​A Mexican parable that follows Kino and his discovery of a pearl.

When Kino’s young son, Coyotito, is attacked by a scorpion, Juana, the baby’s mother, calls for the doctor. But the doctor does not visit the home of the poor. So Kino and Juana set out with Coyotito to visit the doctor at his home. When the doctor discovers that they have no money to pay him, he refuses to see them. 

Kino sets out in his canoe and joins the ranks of other men in the water, searching for pearls. As luck should have it, Kino finds a big, beautiful pearl. And that’s when things go from bad to worse.
 
One of the morals I got from this incredibly short story is, be careful what you wish for. Kino looked to the pearl as some kind of savior. He hoped that from the money he got from it he would be able to give Coyotito a better life. But the pearl corrupted him, and drove him a bit mad. 

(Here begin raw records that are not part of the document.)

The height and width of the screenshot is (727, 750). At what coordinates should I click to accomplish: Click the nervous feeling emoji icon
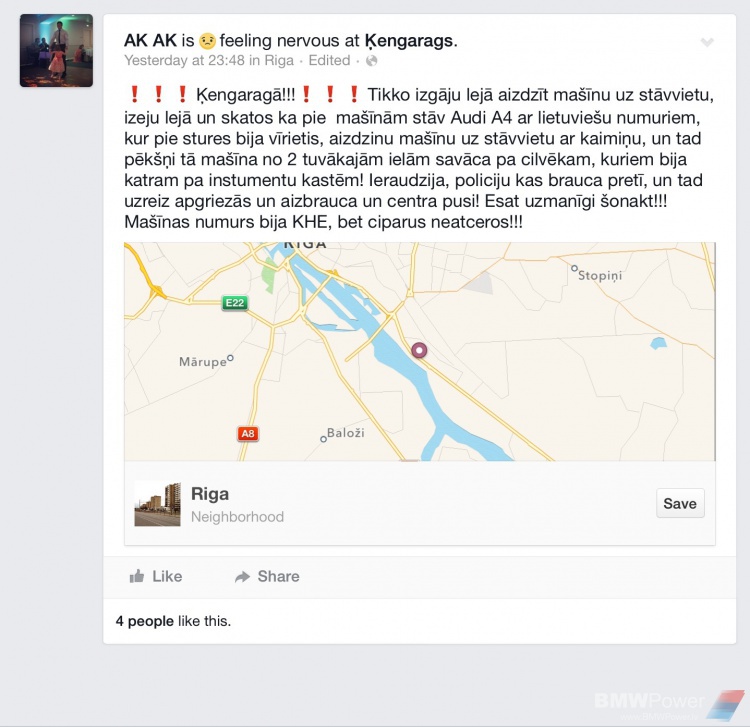click(x=207, y=41)
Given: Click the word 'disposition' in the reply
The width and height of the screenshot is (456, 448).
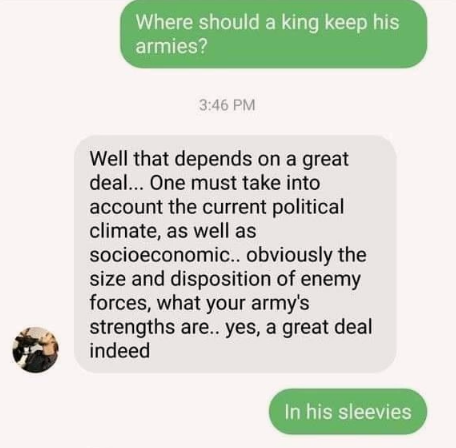Looking at the screenshot, I should click(221, 279).
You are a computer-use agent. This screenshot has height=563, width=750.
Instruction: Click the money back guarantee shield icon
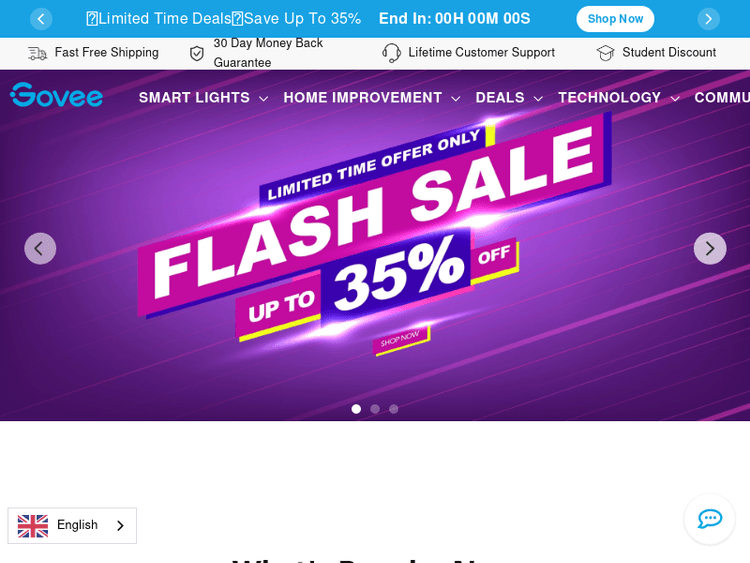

Throughout the story, Kino struggles between right and wrong. He has this idea of what the pearl will be able to provide and does whatever necessary to hold on to it. His wife and brother are the voices of reason he refuses to listen to. Because the idea has taken root deep within him. When tragedy strikes, Kino is finally able to see the error of his ways.
 
The ending is melancholy when you think about it. I won’t spoil it, but I will say I found it depressing. Because the way I interpreted it, the ending suggests there is no hope. Not the most comforting thought. 

2018 POPSUGAR Reading Challenge.

Prompt: an allegory

Challenge update: 42/50

8 thoughts on “The Pearl by John Steinbeck

  1. I like that the pearl itself could easily be changed into any object of obsession. The pearl is like money in that way, and in the end it’s not all cracked up to be if you’ve become obsessed… The Pearl sounds like it’s got Scarface vibes.